Source document ->
*** Block opens ***

Protein highly abundant in the cochlea and vestibule of the inner ear

Cochlin is a protein that in humans is encoded by the COCH gene. It is an extracellular matrix (ECM) protein highly abundant in the cochlea and vestibule of the inner ear, constituting the major non-collagen component of the ECM of the inner ear. The protein is highly conserved in human, mouse, and chicken, showing 94% and 79% amino acid identity of human to mouse and chicken sequences, respectively.

== Structure ==
Cochlin contains three protein domains: an N-terminal LCCL domain, and two copies of Von Willebrand factor type A domains.

== Function ==
The gene is expressed in spindle-shaped cells located along nerve fibers between the auditory ganglion and sensory epithelium. These cells accompany neurites at the habenula perforata, the opening through which neurites extend to innervate hair cells. This and the pattern of expression of this gene in chicken inner ear paralleled the histologic findings of acidophilic deposits, consistent with mucopolysaccharide ground substance, in temporal bones from DFNA9 (autosomal dominant nonsyndromic sensorineural deafness 9) patients. Mutations that cause DFNA9 have been reported in this gene.

Cochlin has been identified in the trabecular meshwork (TM) of glaucoma patients, but not in healthy controls. The TM is a filter like area of tissue in the eye; cochlin may have a role in cell adhesion, mechanosensation, and modulation of the TM filter.

It is also expressed in follicular dendritic cells in spleen and lymph nodes. Here, cochlin is cleaved by aggrecanases and secreted into blood circulation during inflammation, contributing to the antibacterial innate immune response.

*** Block closes ***

Tasks to perform ->
A – In the cochlin passage, rewrite the part from "Cochlin has been" to "the TM filter.", substituting "unaffected controls" for "healthy controls".
B – Answer these questions from the cochlin passage:
(i) What percentage of amino acid identity does the human cochlin sequence share with the mouse sequence?
(ii) How many Von Willebrand factor type A domains does cochlin contain?
(iii) What cleaves cochlin in the spleen and lymph nodes during inflammation?
The data have nothing to do with this.

Stored data ->

*** Block opens ***

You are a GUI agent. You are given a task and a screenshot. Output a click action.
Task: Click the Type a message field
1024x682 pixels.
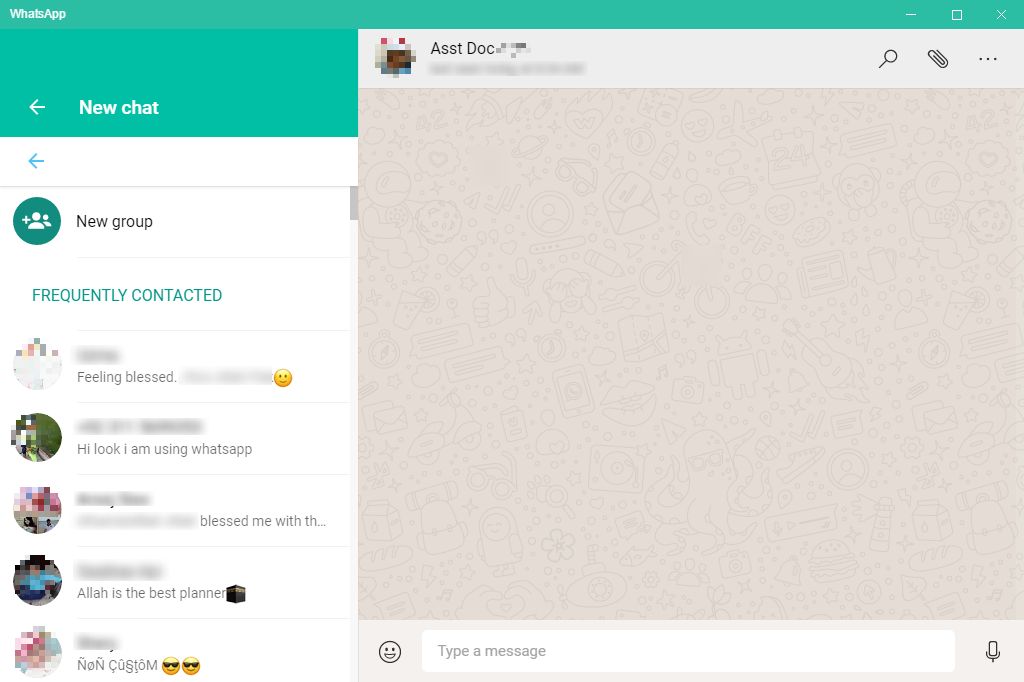688,651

*** Block closes ***

Task-by-task answers ->
A –
Cochlin has been identified in the trabecular meshwork (TM) of glaucoma patients, but not in unaffected controls. The TM is a filter like area of tissue in the eye; cochlin may have a role in cell adhesion, mechanosensation, and modulation of the TM filter.

B –
(i) 94%
(ii) Two
(iii) Aggrecanases